Back to my sweet shop. Château Lafite Rothschild Excellence Collection; Château Margaux Decades Collection; Château Lynch Bages Trio of Excellence; Château Mouton Rothschild Excellence Collection; Château Haut-Bailly Two Decades Set; Château Latour Exploration Collection; Château d’Yquem Trio Set Château Angélus Vertical Trio; Alert Bichot Grand Crus of Burgundy. The list goes on. And that is just some of the French collection.

The curation also includes a stellar array of Italian, American, Australian (including a Penfolds Bin 7 1967 Coonawarra Cabernet Sauvignon Kalimna Shiraz and a Wakefield Taylors Family Wines Legacy 2015) and New Zealand wines. And Chinese. Moët Hennessy’s Ao Yun Grand Cru is described as an exceptional ultra-premium Chinese red wine produced in north Yunnan province on the banks of the Mekong River.

Exceptional? You bet. The 2019 vintage (67% Cabernet Sauvignon, 17% Cabernet Franc, 10% Syrah and 6% Petit Verdot) is lovely, its voluptuous dark hues promising and delivering a power-packed yet silky wine bursting with blackcurrant fruit.

The DFS limited collection (pictured below) combines Ao Yun Grand Cru with rare bottlings of its single village expressions: Adong & Xidang.

I had tried the 2019 Ao Yun wine previously, courtesy of LVMH North Asia Group President Michael Schriver and the Moët Hennessy Private Clients team, and I was wowed by it on both occasions. Ao Yun(敖云)– destined, I think, to become one of the world’s great wines – means ‘above the clouds’, which given the amount of time I spend in exactly the same place, makes it one I hope to drink a lot more of in the future.

On that very note, here’s a big shout out to Cathay Pacific Wine, Spirits & Beverages Manager Ronald Khoo. For on my flights to and from Brisbane this week, the Hong Kong carrier featured three Chinese wines in its ‘Discovery Wines’ offering – one each from the Ningxia-based wineries Grace Vineyard, Silver Heights and Xige Estate.

(Left to right) Chinese wines from Silver Heights, Xige Estate and Grace Vineyard, all served in Business Class, while the 2020 Domaine de Long Dai is served in First Class {Photo: Cathay Pacific Airways}

“China now has the world’s third-largest vineyard area in the world, behind Spain and France,” Ronald explains in an excellent commentary on the Cathay Pacific website. “Major players such as LVMH and DBR Lafite have invested in vineyards in regions like Yunnan and Shandong.
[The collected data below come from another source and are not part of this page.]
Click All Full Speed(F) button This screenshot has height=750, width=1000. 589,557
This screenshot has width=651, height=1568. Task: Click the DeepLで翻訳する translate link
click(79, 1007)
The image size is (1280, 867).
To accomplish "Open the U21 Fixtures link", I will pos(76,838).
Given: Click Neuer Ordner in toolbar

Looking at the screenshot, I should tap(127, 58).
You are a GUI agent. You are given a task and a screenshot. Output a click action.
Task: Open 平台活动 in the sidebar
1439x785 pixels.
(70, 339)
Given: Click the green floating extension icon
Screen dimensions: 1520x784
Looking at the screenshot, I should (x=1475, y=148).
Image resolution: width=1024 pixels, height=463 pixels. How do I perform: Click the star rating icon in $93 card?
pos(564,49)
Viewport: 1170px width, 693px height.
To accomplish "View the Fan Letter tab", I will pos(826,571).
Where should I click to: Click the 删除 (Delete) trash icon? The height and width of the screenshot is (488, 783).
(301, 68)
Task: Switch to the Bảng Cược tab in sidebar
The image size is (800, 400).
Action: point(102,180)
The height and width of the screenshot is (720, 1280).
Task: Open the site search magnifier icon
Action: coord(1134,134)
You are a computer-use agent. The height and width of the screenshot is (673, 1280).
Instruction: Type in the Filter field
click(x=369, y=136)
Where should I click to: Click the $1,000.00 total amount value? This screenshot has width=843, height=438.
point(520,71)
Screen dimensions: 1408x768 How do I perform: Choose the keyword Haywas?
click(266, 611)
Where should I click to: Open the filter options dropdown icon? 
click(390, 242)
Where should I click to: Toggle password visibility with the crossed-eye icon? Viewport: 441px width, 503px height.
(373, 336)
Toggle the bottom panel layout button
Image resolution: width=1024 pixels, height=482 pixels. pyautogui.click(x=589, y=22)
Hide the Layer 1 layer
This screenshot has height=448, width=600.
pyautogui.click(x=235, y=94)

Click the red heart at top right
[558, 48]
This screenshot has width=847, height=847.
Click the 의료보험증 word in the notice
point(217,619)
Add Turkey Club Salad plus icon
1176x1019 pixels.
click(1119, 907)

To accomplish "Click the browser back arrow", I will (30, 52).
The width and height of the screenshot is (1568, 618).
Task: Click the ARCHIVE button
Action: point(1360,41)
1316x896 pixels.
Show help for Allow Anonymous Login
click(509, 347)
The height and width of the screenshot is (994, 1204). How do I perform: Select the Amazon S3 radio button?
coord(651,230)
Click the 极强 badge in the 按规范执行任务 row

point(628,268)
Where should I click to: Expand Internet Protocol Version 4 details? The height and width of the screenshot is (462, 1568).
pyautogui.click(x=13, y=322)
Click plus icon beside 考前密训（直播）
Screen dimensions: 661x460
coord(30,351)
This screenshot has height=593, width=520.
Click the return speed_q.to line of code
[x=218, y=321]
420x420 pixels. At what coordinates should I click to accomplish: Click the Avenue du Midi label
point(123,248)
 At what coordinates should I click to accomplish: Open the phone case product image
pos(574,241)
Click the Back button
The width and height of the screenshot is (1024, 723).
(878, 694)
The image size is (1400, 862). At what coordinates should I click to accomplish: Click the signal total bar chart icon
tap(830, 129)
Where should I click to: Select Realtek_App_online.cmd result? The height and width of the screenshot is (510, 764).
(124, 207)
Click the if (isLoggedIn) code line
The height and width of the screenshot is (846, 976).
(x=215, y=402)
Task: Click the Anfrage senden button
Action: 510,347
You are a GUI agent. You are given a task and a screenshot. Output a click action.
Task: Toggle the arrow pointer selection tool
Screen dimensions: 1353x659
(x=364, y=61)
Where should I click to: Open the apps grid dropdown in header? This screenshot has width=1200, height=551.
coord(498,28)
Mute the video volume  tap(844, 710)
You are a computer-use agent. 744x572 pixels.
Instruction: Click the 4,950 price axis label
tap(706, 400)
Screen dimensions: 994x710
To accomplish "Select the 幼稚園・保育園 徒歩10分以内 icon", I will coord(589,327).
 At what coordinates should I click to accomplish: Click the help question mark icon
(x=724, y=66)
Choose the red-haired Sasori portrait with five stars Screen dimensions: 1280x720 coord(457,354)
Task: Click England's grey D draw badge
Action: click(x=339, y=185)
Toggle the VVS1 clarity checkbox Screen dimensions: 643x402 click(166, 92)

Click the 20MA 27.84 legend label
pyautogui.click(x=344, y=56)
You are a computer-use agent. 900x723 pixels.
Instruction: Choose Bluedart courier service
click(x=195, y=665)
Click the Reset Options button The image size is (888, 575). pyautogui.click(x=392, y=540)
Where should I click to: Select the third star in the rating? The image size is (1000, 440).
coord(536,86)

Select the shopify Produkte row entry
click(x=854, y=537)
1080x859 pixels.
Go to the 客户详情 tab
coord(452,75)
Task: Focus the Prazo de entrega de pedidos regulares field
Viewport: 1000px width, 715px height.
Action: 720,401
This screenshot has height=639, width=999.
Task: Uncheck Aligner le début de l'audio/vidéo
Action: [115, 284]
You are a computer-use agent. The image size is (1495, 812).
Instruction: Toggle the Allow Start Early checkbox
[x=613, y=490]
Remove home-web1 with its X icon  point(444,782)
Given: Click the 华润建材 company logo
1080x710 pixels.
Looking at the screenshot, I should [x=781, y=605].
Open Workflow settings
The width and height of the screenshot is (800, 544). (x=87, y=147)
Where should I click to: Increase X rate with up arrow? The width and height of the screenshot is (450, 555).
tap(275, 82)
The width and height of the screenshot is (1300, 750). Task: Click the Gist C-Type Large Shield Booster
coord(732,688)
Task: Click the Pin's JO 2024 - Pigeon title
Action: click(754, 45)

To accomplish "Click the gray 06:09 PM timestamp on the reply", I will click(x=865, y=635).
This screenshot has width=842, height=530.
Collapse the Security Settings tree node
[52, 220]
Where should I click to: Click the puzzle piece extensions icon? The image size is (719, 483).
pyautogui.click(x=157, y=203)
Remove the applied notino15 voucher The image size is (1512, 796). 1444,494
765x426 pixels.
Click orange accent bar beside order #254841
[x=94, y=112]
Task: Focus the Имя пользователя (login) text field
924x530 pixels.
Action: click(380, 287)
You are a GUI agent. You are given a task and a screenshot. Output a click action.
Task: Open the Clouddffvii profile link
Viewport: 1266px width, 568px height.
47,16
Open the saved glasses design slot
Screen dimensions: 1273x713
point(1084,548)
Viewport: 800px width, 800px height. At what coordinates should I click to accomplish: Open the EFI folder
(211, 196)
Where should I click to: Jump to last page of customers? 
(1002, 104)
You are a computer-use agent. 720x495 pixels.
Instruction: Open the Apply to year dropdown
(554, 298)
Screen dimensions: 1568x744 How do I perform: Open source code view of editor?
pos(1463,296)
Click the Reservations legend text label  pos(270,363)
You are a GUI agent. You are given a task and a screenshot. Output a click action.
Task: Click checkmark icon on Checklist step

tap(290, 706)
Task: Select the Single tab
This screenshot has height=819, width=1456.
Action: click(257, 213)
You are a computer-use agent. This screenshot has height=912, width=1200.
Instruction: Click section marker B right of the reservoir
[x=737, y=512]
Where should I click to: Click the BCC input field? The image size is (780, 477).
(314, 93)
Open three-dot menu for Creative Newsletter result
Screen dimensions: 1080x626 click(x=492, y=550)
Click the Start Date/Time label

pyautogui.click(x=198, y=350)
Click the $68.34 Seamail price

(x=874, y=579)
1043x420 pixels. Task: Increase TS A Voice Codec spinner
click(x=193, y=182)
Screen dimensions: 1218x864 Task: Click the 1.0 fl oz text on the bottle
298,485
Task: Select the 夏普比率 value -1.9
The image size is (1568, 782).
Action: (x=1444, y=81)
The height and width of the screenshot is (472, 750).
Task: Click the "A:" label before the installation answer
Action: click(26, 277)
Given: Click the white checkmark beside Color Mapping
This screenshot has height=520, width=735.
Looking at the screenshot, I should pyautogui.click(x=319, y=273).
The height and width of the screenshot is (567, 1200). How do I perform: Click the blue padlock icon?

It shows that the terroir quality here is good and that China can make high-quality wines when equipped with expertise and technical know-how.”

Ronald knows his wines and he and Cathay are right on the money. I tried the Silver Heights Jiayuan Marselan 2021 from a fully biodynamic vineyard. This seriously refined wine, all violets and blueberries, is fresh, flavourful and just right for putting you not just above the clouds but on one in particular. Cloud nine. ✈

*Any reader who believed that is no longer on my Christmas card list. I forgot to add the qualifier ‘almost’.